**Given text**
** Begin **

October 13, 1974 1:00 pm (PT) at Dodger Stadium in Los Angeles, California 70 °F (21 °C), sunny
| Team | 1 | 2 | 3 | 4 | 5 | 6 | 7 | 8 | 9 | R | H | E |
| Oakland | 0 | 0 | 0 | 0 | 0 | 0 | 0 | 0 | 2 | 2 | 6 | 0 |
| Los Angeles | 0 | 1 | 0 | 0 | 0 | 2 | 0 | 0 | X | 3 | 6 | 1 |
WP: Don Sutton (1–0) LP: Vida Blue (0–1) Sv: Mike Marshall (1) Home runs: OAK: None LAD: Joe Ferguson (1)

===Game 3===

With the Series shifting back to Oakland, it was A's ace Catfish Hunter's turn to be brilliant. Hunter shut out the Dodgers on four hits through seven innings, and his teammates scored two runs in the third when Bill North scored on an error by catcher Joe Ferguson and an RBI single by Joe Rudi. The A's added another run in the fourth on Bert Campaneris' RBI single.

The Dodgers got their only runs on homers by Bill Buckner in the eighth and Willie Crawford in the ninth.

Rollie Fingers was not awarded the save because in 1974, tougher criteria were adopted for saves where the tying run had to be on base or at the plate when the reliever entered to qualify for a save.

October 15, 1974 5:30 pm (PT) at Oakland–Alameda County Coliseum in Oakland, California 78 °F (26 °C), clear
| Team | 1 | 2 | 3 | 4 | 5 | 6 | 7 | 8 | 9 | R | H | E |
| Los Angeles | 0 | 0 | 0 | 0 | 0 | 0 | 0 | 1 | 1 | 2 | 7 | 2 |
| Oakland | 0 | 0 | 2 | 1 | 0 | 0 | 0 | 0 | X | 3 | 5 | 2 |
WP: Catfish Hunter (1–0) LP: Al Downing (0–1) Home runs: LAD: Bill Buckner (1), Willie Crawford (1) OAK: None

===Game 4===

The A's struck first on a solo homer by the surprising Ken Holtzman in the third. The Dodgers came right back in their half of the fourth on a two-run triple by Bill Russell. Holtzman settled into a groove after that, surrendering no runs before yielding to Rollie Fingers in the eighth.

The A's took control of the game with four runs in the sixth off Andy Messersmith. Bill North led off with a walk and went to second on a wild pickoff throw by Messersmith. Sal Bando singled home North to tie it. After a Reggie Jackson walk, a Joe Rudi sacrifice bunt, and an intentional walk to Claudell Washington, Jim Holt pinch-hit for Ray Fosse and singled in two runs. An RBI groundout by Dick Green capped off the rally. Fingers pitched the final 1 2/3 innings for his first save of the series.

** End **

**Given problem 1**
In two sentences, what happens in Games 3 and 4 of the 1974 World Series account above?
**Given problem 2**
How would you put this sentence from the 1974 World Series account into Spanish: "The Dodgers got their only runs on homers by Bill Buckner in the eighth and Willie Crawford in the ninth."

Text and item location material
** Begin **

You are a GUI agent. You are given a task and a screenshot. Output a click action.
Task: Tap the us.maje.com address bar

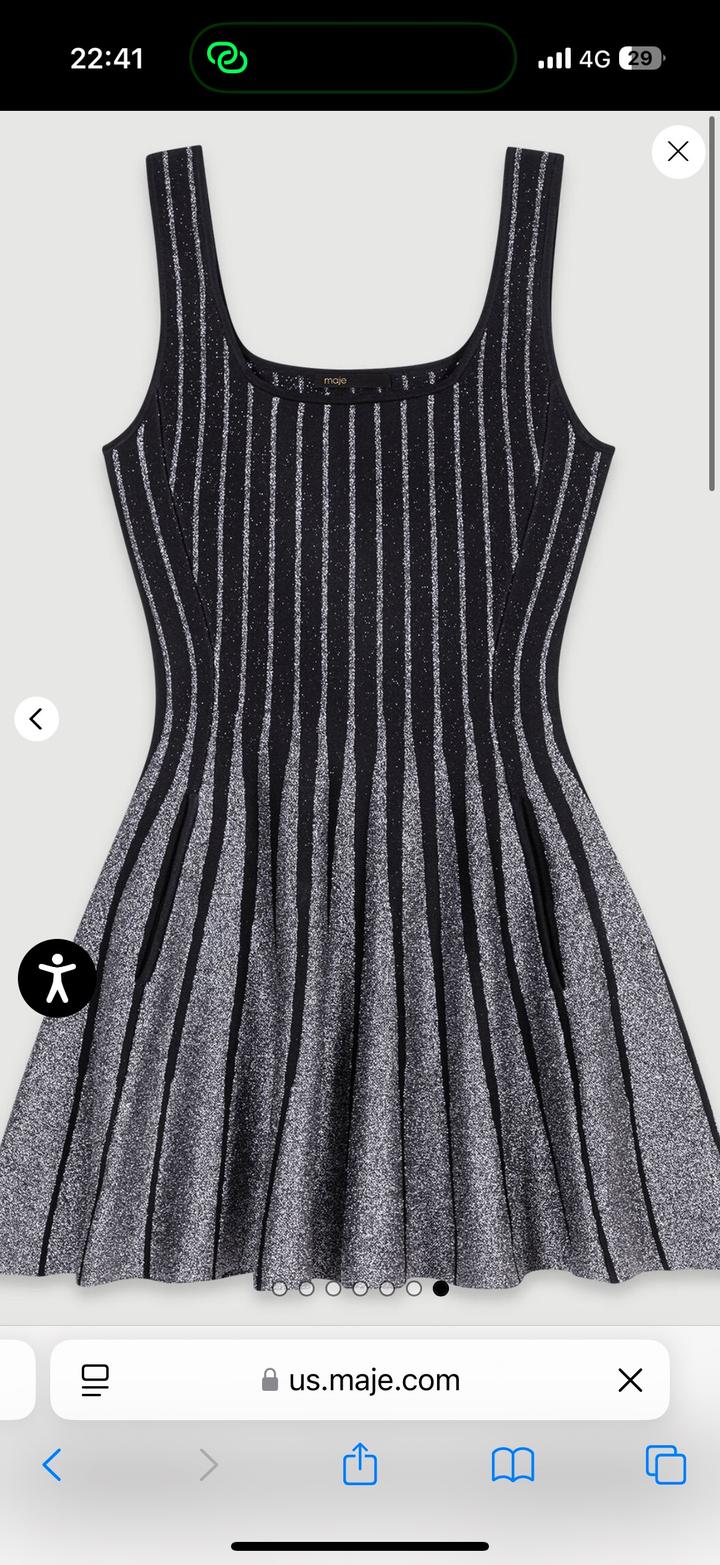click(360, 1380)
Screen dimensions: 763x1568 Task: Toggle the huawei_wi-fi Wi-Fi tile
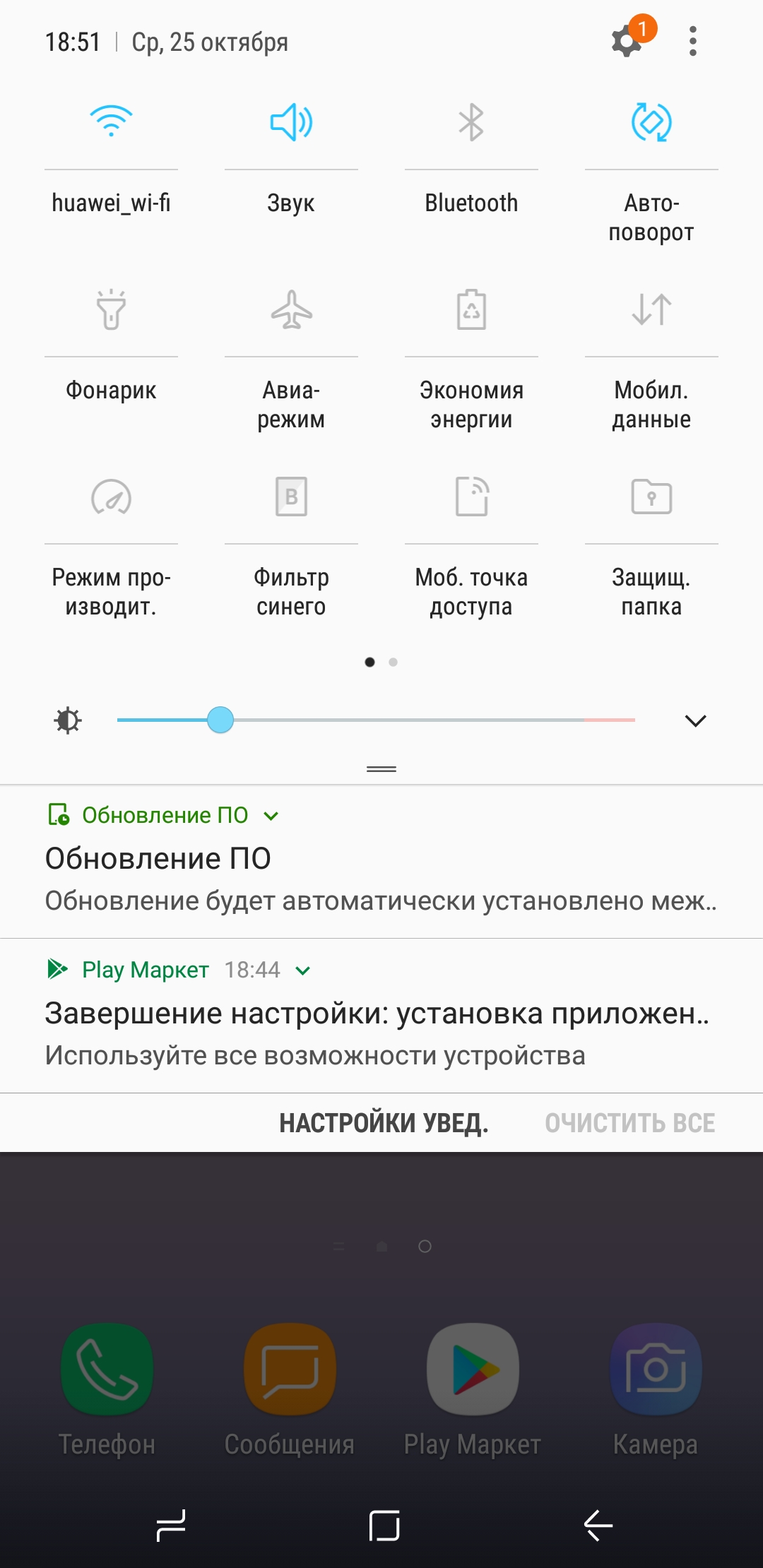click(x=111, y=122)
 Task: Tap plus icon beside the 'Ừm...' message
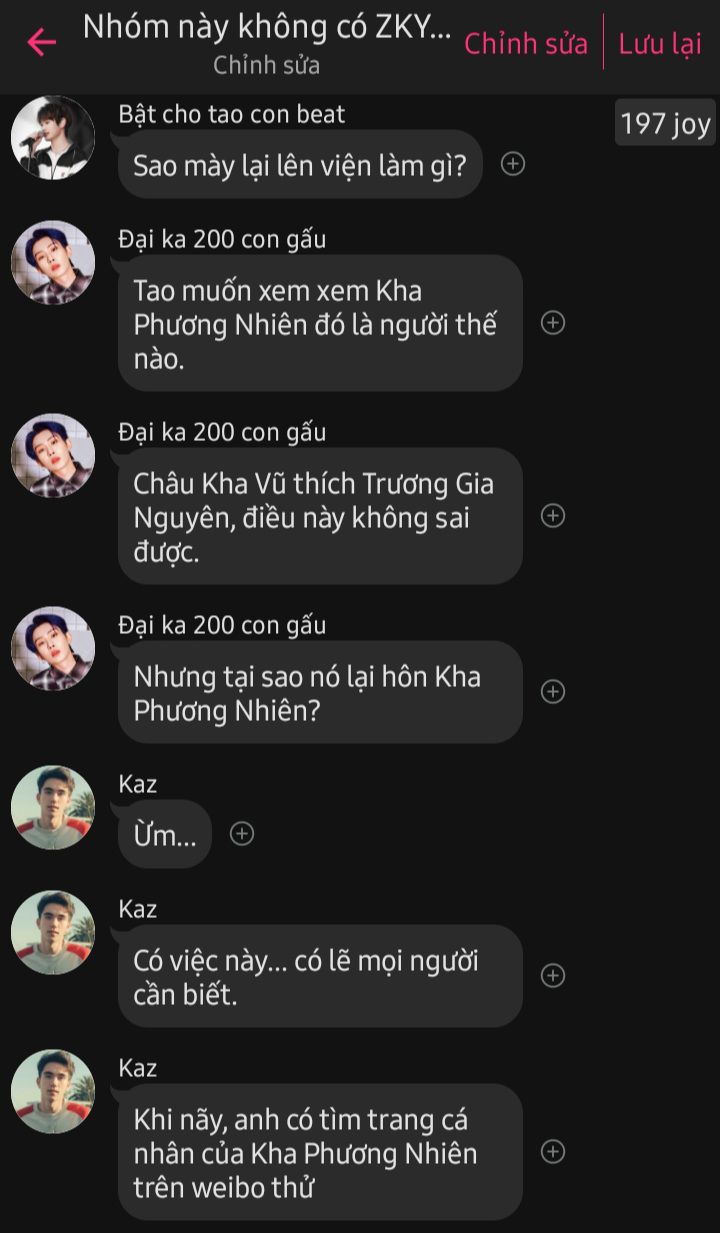pyautogui.click(x=242, y=833)
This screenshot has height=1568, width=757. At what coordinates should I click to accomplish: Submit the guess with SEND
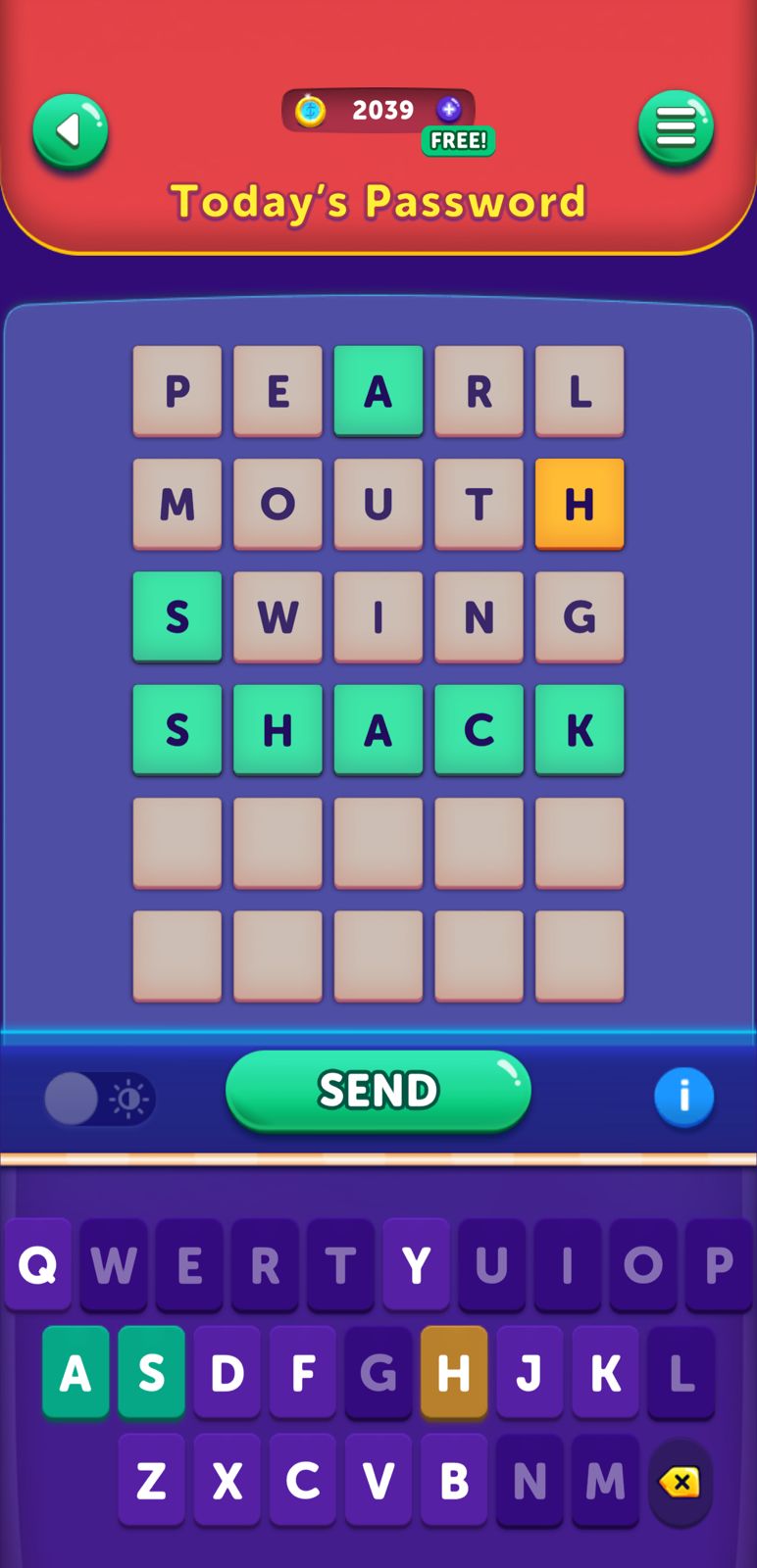378,1090

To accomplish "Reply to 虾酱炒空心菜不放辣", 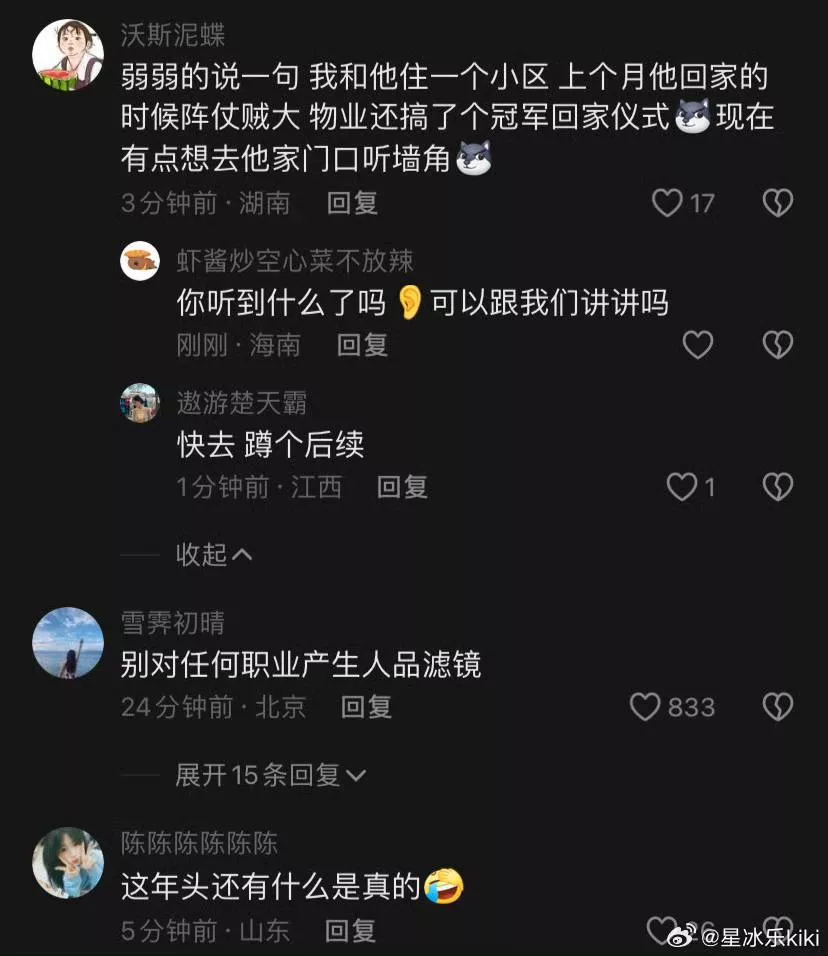I will pyautogui.click(x=362, y=345).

** End **

**Exercise result 1**
In Game 3, Catfish Hunter shut out the Dodgers on four hits through seven innings while the A's scored two runs in the third and one in the fourth, and the Dodgers got their only runs on homers by Bill Buckner and Willie Crawford. In Game 4, Ken Holtzman hit a solo homer and the A's took control with four runs in the sixth off Andy Messersmith, with Rollie Fingers pitching the final 1 2/3 innings for his first save of the series.

**Exercise result 2**
Los Dodgers anotaron sus únicas carreras con jonrones de Bill Buckner en la octava entrada y de Willie Crawford en la novena.